▶ [EXERCISE DESCRIPTION]: Show each line of the records that contains the word "screenshot", copied in full. Case counts.

▶ [RECORDS SHOWN]:
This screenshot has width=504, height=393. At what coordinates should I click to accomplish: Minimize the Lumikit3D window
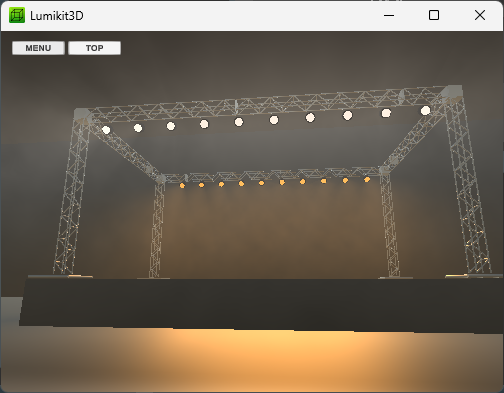(389, 15)
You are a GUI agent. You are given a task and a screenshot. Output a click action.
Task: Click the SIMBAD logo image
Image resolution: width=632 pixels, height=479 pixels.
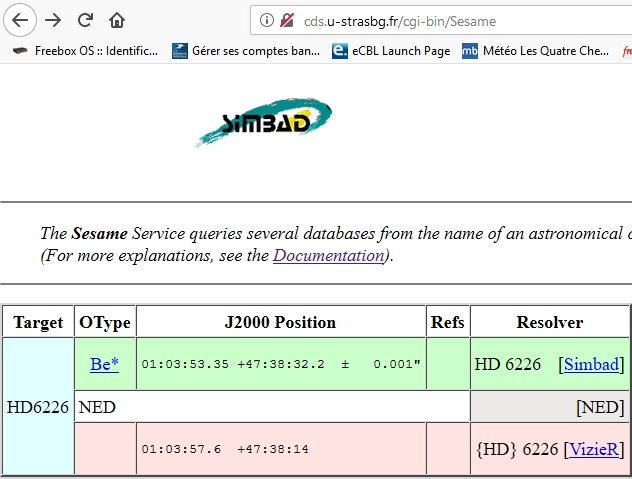(264, 124)
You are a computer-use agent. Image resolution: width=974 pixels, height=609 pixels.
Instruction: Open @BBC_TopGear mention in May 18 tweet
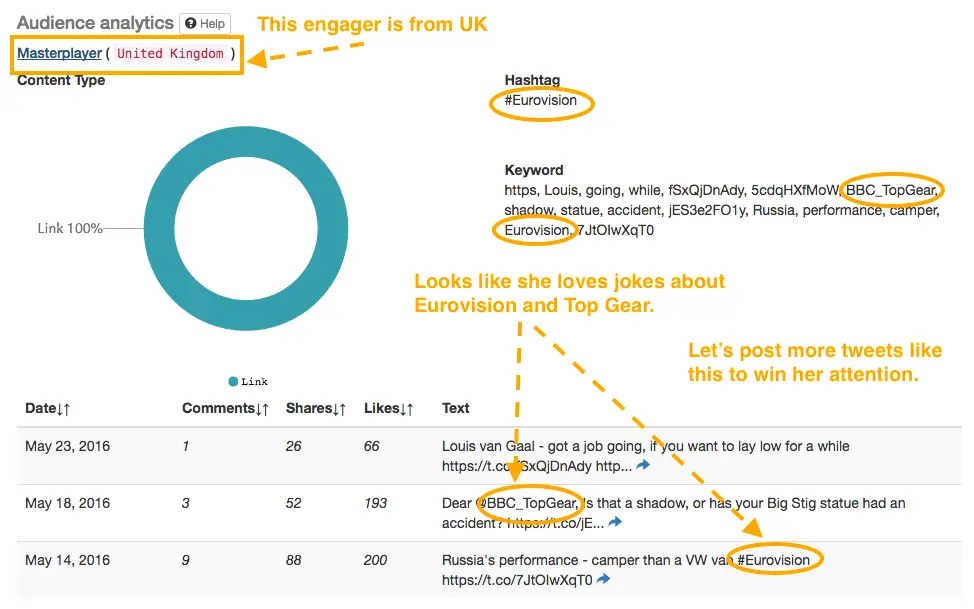coord(529,503)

▶ [COMPLETE RESPONSE]:
This screenshot has width=504, height=393. At what coordinates should I click to accomplish: Minimize the Lumikit3D window
You are a GUI agent. You are given a task and a screenshot. Output a click action.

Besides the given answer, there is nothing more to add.